#### Passage to read:

A friendly challenge between the Warners and the Twains—after the two men complained about the thinness of contemporary literature—inspired a collaboration that would bring Warner lasting fame.
His Victorian-era mansion on Hawthorn Street was erected in 1870. The Queen Anne Revival home also had English Tudor themes. It was once capped with seven gables – a unique feature at the time. Warner’s mansion sold to the family of the activist and actress Katharine Hepburn. However, the house proved difficult to preserve as it fell into disrepair and was then demolished in 1960.
“The Gilded Age”

Published in 1873, The Gilded Age: A Tale of Today was a satirical novel that skewered the greed, corruption, and excess of the era. Twain wrote the first eleven chapters, Warner the next twelve, and the remaining forty were co-written. The novel’s intertwining storylines examine politics, society, and wealth in Washington, D.C., blending sharp critique with the authors’ characteristic humor. Its title, borrowed from King John—“To gild refined gold, to paint the lily… is wasteful and ridiculous excess”—later became the defining label for the late 19th century.
Legacy

Warner is remembered for his memorable quips, including the frequently misattributed “Everybody complains about the weather, but nobody does anything about it,” and “Politics makes strange bedfellows,” found in My Summer in a Garden. His blend of humor, nostalgia, and gentle social commentary earned him a devoted readership during a time of rapid societal change. Historian Kenneth R. Andrews described Warner’s work as “a recall to the good life—as if that life had once been a reality in the earlier days of the nation.”
Charles Dudley Warner died on October 20, 1900, after collapsing during a walk near his Hartford home. He was laid to rest in Cedar Hill Cemetery, with his longtime friend and co-author Mark Twain serving as a pallbearer.
Warner’s birthplace is on 8 Warner Hill Road in Plainfield and was built in 1803.
The Warner Homestead
Slide show on the history of Charles Dudley Warner by current owner, Beverly Woolf
This is an adapted essay on the Charles Dudley Warner House written in 1960 by William (Bill) Theodore Packard(1902-1975)
This is an interesting farm. It was settled about 1785 by Abel Warner(1763-1837) and his wife, the former Sally (Sarah) Cook (1764-1850). Amongst their nine children, the sixth, Justus Warner (1796-1834), married Sylvia Russel Hitchcock(1799-1866) in 1825 and together they had two children, of whom the eldest was Charles Dudley Warner (1829-1900), later to become well known as a writer and editor.
Justus died in 1834, aged 38 years. The son [Charles] from thence was brought up in Charlemont, Massachusetts, where the family had moved. Charles graduated from Hamilton College in Clinton, New York, studied law at the University of Pennsylvania, practiced in Chicago until 1860, was editor of the Hartford Courant, Harper’s Magazine and wrote several books.
To return to the old homestead in Plainfield, sister of Justus, Polly (1790-1869), married Leonard Joy(1790-1881), whose son, Francis W. Joy (1822-1887) ran the farm for many years. During the ownership of Francis Joy the place grew to be one of the larger farms in the town. In 1935 was held in these fields, which were still cleared at the time, the greater part of the pageant which commemorated the 150th anniversary of the founding of Plainfield.

#### Aim of the task:
In the text about Charles Dudley Warner, list every person named in the paragraph beginning "This is an interesting farm" whose birth and death years are given there, and include those years. The lines that follow come from a different source than the text about Charles Dudley Warner.

#### Record set:
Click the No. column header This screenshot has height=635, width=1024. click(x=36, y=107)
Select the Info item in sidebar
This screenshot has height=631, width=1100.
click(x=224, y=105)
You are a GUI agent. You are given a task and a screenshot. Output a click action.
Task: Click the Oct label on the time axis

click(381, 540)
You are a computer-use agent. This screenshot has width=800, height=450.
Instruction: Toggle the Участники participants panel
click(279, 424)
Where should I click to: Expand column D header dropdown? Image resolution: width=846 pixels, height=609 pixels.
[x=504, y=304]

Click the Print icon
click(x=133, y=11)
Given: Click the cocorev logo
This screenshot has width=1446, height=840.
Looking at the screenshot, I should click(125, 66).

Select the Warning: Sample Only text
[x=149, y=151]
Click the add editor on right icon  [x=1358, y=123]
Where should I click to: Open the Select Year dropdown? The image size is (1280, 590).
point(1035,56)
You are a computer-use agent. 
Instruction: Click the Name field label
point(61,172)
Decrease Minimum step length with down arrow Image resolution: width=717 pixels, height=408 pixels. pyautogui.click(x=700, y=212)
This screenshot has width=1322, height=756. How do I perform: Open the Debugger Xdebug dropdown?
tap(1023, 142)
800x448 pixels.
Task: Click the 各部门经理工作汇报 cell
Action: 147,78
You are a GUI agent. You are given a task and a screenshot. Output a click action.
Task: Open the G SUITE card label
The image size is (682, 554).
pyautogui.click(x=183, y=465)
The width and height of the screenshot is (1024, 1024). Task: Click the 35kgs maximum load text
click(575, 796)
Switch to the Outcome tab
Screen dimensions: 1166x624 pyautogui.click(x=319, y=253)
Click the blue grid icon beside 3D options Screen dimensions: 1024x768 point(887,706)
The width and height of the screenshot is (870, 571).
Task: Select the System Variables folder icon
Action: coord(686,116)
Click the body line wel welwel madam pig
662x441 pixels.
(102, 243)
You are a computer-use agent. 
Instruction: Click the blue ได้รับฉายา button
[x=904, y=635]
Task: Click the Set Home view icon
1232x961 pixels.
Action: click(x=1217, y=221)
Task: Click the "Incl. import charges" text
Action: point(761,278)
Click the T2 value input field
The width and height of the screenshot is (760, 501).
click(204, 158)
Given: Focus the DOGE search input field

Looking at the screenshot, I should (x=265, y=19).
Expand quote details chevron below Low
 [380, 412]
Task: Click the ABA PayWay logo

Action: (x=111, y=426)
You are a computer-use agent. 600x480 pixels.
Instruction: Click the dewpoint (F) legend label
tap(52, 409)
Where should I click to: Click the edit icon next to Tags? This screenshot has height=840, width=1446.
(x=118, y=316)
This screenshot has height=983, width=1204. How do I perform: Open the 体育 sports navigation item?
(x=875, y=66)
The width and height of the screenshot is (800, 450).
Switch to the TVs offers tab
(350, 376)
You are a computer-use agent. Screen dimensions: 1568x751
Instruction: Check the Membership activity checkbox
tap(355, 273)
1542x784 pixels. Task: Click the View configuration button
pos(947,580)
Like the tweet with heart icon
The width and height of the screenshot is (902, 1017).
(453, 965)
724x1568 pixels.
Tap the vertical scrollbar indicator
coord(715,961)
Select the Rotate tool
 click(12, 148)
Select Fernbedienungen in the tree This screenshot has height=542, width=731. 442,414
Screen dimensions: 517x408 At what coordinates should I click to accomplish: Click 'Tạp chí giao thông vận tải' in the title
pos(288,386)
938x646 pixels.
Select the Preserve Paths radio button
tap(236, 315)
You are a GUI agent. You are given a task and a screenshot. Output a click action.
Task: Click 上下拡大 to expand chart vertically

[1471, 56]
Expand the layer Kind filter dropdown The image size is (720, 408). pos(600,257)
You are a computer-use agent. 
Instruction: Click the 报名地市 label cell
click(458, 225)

#### Exercise response:
- Abel Warner (1763-1837)
- Sally (Sarah) Cook (1764-1850)
- Justus Warner (1796-1834)
- Sylvia Russel Hitchcock (1799-1866)
- Charles Dudley Warner (1829-1900)